D’altronde, a favore d’un compromesso giocano almeno altri due fattori: l’economia russa sta tornando a respirare, sia grazie alle misure prese a Mosca per sostenerla, sia, e soprattutto, grazie alla spinta del rialzo del prezzo di petrolio e gas che si sono allontanati di parecchio dai minimi di fine 2015. Insistere cocciutamente a proprio danno contro chi può resistere non ha molto senso; e ne ha ancor meno se si tiene conto della rilevanza ineludibile acquisita dal Cremlino nella soluzione delle crisi mediorientali e non solo.
Inoltre, è ormai chiaro a tutti, anche ai prevenuti, che la mancata completa implementazione degli accordi di Minsk non è da addebitarsi a Mosca, ma in larga parte proprio agli ucraini. Lo stesso Fmi deve ancora decidere lo sblocco di una tranche di aiuti di 1,7 Mld di dollari congelata da mesi in mancanza di garanzie concrete da Kiev.

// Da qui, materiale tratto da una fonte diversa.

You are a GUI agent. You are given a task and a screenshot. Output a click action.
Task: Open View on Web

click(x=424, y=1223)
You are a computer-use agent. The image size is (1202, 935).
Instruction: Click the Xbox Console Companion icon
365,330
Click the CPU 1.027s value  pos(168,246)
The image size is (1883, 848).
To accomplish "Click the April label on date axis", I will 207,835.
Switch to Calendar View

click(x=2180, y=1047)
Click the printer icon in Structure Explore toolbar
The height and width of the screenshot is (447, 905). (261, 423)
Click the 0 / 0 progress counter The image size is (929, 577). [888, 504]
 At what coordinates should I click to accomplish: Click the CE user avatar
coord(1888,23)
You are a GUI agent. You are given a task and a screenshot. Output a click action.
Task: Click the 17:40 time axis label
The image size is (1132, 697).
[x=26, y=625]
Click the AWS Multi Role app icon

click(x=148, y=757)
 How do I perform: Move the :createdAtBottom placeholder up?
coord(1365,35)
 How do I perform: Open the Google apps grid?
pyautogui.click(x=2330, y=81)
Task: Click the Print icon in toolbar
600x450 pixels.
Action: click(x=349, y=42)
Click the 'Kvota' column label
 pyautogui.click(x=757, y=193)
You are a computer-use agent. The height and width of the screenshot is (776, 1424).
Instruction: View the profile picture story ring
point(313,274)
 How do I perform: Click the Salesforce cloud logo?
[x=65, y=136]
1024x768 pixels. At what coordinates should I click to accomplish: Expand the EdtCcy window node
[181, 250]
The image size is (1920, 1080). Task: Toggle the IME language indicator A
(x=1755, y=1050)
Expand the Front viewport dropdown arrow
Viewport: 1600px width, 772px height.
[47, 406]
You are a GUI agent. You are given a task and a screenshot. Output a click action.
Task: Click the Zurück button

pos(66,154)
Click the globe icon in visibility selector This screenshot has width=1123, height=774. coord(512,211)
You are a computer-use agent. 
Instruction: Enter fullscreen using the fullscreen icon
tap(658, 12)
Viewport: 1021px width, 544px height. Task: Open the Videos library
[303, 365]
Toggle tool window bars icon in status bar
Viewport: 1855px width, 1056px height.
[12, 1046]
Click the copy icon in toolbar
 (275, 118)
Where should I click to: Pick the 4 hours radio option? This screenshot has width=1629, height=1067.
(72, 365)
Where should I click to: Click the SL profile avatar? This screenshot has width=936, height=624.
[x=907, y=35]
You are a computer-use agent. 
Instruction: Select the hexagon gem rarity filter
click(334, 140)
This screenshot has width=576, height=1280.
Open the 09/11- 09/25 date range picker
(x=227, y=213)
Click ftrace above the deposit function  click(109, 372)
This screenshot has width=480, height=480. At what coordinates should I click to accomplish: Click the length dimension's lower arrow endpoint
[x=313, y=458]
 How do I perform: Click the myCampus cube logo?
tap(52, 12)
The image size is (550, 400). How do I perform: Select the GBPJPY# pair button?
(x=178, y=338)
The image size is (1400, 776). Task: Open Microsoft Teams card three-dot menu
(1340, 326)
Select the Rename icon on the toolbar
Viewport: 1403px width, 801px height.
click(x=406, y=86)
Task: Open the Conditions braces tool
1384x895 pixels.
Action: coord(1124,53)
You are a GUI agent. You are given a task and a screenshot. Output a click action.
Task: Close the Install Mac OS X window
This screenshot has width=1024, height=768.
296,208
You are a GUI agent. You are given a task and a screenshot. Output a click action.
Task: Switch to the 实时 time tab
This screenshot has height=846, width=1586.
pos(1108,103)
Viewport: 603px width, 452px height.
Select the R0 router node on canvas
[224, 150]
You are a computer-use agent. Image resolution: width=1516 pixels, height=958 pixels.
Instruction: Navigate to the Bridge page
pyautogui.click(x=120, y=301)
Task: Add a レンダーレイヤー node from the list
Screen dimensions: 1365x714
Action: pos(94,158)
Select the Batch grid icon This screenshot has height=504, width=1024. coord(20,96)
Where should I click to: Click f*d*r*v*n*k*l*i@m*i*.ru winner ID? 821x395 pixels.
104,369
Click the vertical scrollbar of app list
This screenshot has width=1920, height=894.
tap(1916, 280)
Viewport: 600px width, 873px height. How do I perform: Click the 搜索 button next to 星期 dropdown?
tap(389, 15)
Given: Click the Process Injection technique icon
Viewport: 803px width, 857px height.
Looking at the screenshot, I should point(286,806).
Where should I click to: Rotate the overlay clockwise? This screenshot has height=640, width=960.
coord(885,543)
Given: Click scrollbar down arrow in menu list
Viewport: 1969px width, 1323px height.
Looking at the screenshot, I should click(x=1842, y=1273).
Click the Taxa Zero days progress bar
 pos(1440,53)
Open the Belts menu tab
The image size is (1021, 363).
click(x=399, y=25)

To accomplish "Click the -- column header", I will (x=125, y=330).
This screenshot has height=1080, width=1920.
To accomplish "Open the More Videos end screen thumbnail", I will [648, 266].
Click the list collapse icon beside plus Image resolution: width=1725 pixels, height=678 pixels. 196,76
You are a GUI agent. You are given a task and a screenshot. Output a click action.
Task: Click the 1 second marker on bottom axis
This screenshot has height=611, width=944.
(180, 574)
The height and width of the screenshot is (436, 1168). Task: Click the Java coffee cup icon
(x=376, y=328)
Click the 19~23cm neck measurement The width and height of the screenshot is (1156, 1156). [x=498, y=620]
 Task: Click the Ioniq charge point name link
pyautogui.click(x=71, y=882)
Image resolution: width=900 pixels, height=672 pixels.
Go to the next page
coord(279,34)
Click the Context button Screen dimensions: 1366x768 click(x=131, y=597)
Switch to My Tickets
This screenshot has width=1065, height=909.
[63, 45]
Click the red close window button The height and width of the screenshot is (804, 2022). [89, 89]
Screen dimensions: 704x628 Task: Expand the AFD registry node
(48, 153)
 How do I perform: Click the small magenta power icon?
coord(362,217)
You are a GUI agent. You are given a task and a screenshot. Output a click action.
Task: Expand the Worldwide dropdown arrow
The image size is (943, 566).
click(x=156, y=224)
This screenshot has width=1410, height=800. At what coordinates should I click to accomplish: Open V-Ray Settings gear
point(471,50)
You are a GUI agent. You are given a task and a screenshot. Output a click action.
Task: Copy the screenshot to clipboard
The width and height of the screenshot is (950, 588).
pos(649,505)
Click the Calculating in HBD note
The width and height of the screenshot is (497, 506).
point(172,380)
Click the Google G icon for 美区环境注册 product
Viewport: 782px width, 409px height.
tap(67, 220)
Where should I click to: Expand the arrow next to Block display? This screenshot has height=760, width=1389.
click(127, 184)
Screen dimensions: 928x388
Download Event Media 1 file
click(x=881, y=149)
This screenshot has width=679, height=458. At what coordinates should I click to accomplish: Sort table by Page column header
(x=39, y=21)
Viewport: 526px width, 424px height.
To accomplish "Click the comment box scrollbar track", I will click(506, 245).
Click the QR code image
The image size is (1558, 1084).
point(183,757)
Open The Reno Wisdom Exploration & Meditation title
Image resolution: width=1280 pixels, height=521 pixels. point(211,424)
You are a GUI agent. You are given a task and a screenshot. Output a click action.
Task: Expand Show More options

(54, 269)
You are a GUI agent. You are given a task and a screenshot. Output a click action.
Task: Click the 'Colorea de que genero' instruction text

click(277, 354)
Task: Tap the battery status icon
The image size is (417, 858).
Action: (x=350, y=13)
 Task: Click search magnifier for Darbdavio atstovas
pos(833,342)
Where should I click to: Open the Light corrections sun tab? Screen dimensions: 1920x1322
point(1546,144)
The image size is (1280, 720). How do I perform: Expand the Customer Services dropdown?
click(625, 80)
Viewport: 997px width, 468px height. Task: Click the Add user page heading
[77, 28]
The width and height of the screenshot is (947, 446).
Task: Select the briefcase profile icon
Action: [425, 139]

Il fatto è che Poroshenko, ormai da due anni Presidente, è sempre più ostaggio (e complice) delle bande di oligarchi che stanno spolpando le ultime risorse del Paese, che affonda in un’irreversibile crisi economica, sociale e politica. Né hanno dato il minimo aiuto, anzi, il contrario, la massa di consulenti, manager e politici vari imposti dall’Occidente, da ultimo l’ex segretario generale della Nato Fogh Rasmussen.
Uno stallo perfettamente funzionale al ruolo di colonia che le è stato imposto, ma che fa dell’Ucraina un Paese assolutamente instabile, che sta irrimediabilmente naufragando.
Difficile tenere tutto insieme, e soprattutto in un contesto senz’anima caratterizzato da una sudditanza antica come l’Europa, ma le ragioni dell’interesse dei vari Stati, e più che mai in una situazione di difficoltà come l’attuale, è improbabile che non finiscano per incidere nelle scelte.